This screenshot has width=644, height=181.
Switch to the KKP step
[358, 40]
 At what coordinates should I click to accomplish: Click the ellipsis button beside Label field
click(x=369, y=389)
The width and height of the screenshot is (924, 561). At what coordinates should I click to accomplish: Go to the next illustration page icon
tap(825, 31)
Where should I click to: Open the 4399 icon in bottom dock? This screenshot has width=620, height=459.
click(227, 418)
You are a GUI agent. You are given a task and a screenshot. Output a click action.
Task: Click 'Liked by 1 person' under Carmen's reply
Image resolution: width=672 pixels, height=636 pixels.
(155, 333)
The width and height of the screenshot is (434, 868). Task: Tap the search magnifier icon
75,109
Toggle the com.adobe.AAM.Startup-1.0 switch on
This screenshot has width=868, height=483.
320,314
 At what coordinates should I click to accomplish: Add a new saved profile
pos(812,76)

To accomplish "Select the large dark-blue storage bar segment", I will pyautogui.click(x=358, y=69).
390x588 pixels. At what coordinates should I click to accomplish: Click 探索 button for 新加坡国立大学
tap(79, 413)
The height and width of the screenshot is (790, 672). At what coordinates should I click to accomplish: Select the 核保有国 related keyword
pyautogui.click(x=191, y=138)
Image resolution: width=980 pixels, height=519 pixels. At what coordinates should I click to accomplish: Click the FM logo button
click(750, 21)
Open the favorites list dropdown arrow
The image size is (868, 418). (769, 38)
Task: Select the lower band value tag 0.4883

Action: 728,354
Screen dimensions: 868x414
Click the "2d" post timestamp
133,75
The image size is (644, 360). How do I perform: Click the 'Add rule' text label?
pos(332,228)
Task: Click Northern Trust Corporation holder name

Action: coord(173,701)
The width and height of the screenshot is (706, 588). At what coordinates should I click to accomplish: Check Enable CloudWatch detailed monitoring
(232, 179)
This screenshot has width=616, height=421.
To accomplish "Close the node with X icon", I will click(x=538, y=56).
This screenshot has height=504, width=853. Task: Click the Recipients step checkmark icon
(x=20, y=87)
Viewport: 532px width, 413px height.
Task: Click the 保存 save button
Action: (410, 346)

● ● ● ● ● ● ●

WHAT IS REQUIRED: Copy all of the data above line for line, without changing anything.

EXERCISE RESULT:
This screenshot has width=644, height=181.
Switch to the KKP step
[358, 40]
 At what coordinates should I click to accomplish: Click the ellipsis button beside Label field
click(x=369, y=389)
The width and height of the screenshot is (924, 561). At what coordinates should I click to accomplish: Go to the next illustration page icon
tap(825, 31)
Where should I click to: Open the 4399 icon in bottom dock? This screenshot has width=620, height=459.
click(227, 418)
You are a GUI agent. You are given a task and a screenshot. Output a click action.
Task: Click 'Liked by 1 person' under Carmen's reply
Image resolution: width=672 pixels, height=636 pixels.
(155, 333)
The width and height of the screenshot is (434, 868). Task: Tap the search magnifier icon
75,109
Toggle the com.adobe.AAM.Startup-1.0 switch on
This screenshot has width=868, height=483.
320,314
 At what coordinates should I click to accomplish: Add a new saved profile
pos(812,76)

To accomplish "Select the large dark-blue storage bar segment", I will pyautogui.click(x=358, y=69).
390x588 pixels. At what coordinates should I click to accomplish: Click 探索 button for 新加坡国立大学
tap(79, 413)
The height and width of the screenshot is (790, 672). At what coordinates should I click to accomplish: Select the 核保有国 related keyword
pyautogui.click(x=191, y=138)
Image resolution: width=980 pixels, height=519 pixels. At what coordinates should I click to accomplish: Click the FM logo button
click(750, 21)
Open the favorites list dropdown arrow
The image size is (868, 418). (769, 38)
Task: Select the lower band value tag 0.4883

Action: 728,354
Screen dimensions: 868x414
Click the "2d" post timestamp
133,75
The image size is (644, 360). How do I perform: Click the 'Add rule' text label?
pos(332,228)
Task: Click Northern Trust Corporation holder name

Action: coord(173,701)
The width and height of the screenshot is (706, 588). At what coordinates should I click to accomplish: Check Enable CloudWatch detailed monitoring
(232, 179)
This screenshot has width=616, height=421.
To accomplish "Close the node with X icon", I will click(x=538, y=56).
This screenshot has height=504, width=853. Task: Click the Recipients step checkmark icon
(x=20, y=87)
Viewport: 532px width, 413px height.
Task: Click the 保存 save button
Action: (410, 346)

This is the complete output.